_FRAGMENTO PROPORCIONADO_
Me fue muy bien en los exámenes de admisión. Tan bien, de hecho, que algunos profesores del colegio predijeron que tal vez igualara el legendario récord de mi padre como el permanente mejor estudiante de la clase. Por desgracia, esta predicción resultó errónea. El único interrogante era si entraría en el Brébeuf en 1re secondaire o en 2e secondaire, que eran el equivalente a los grados 7 y 8. Dada mi fecha de nacimiento y las incongruencias entre los sistemas escolares de Ontario y de Quebec, no estaba claro cuál sería la elección más adecuada.

_EXTRACTO DE DATOS_

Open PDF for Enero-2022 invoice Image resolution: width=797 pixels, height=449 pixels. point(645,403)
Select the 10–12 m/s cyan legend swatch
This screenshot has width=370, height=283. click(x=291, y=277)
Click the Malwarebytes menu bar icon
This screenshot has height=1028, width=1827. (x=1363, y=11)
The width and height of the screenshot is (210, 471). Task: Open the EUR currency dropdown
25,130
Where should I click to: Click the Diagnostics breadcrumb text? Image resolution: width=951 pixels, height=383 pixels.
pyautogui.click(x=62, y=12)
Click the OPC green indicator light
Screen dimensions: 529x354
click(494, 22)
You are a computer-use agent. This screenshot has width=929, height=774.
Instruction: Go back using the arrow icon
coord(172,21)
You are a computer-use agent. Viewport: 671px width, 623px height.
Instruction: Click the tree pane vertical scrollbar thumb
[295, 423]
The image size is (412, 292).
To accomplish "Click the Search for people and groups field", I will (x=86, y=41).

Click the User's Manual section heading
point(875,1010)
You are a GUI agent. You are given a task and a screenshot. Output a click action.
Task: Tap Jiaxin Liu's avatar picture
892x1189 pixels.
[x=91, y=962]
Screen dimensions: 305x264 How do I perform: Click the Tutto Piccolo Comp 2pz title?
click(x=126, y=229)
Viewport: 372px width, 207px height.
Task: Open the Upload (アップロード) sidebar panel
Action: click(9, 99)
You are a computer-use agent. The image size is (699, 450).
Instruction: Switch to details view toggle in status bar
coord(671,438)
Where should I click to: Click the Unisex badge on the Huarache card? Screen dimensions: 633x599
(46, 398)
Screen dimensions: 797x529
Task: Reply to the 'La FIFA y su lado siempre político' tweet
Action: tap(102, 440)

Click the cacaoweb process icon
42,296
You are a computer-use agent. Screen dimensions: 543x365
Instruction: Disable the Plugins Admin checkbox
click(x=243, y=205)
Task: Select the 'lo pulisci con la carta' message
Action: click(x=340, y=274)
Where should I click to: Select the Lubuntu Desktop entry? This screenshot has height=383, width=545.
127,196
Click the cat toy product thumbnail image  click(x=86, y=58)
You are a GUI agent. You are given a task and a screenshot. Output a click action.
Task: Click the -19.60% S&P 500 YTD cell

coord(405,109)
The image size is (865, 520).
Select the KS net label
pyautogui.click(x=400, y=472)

_ENUNCIADO_
Responda estas preguntas sobre el fragmento:
1. ¿Qué récord predijeron algunos profesores que tal vez se igualara?
2. ¿A qué grados equivalían 1re secondaire y 2e secondaire?
3. ¿Qué dos factores hacían que no estuviera clara la elección más adecuada?
Las filas no hacen falta para resolver esta tarea.

_RESULTADO_
1. El legendario récord del padre de quien narra como el permanente mejor estudiante de la clase.
2. A los grados 7 y 8.
3. La fecha de nacimiento y las incongruencias entre los sistemas escolares de Ontario y de Quebec.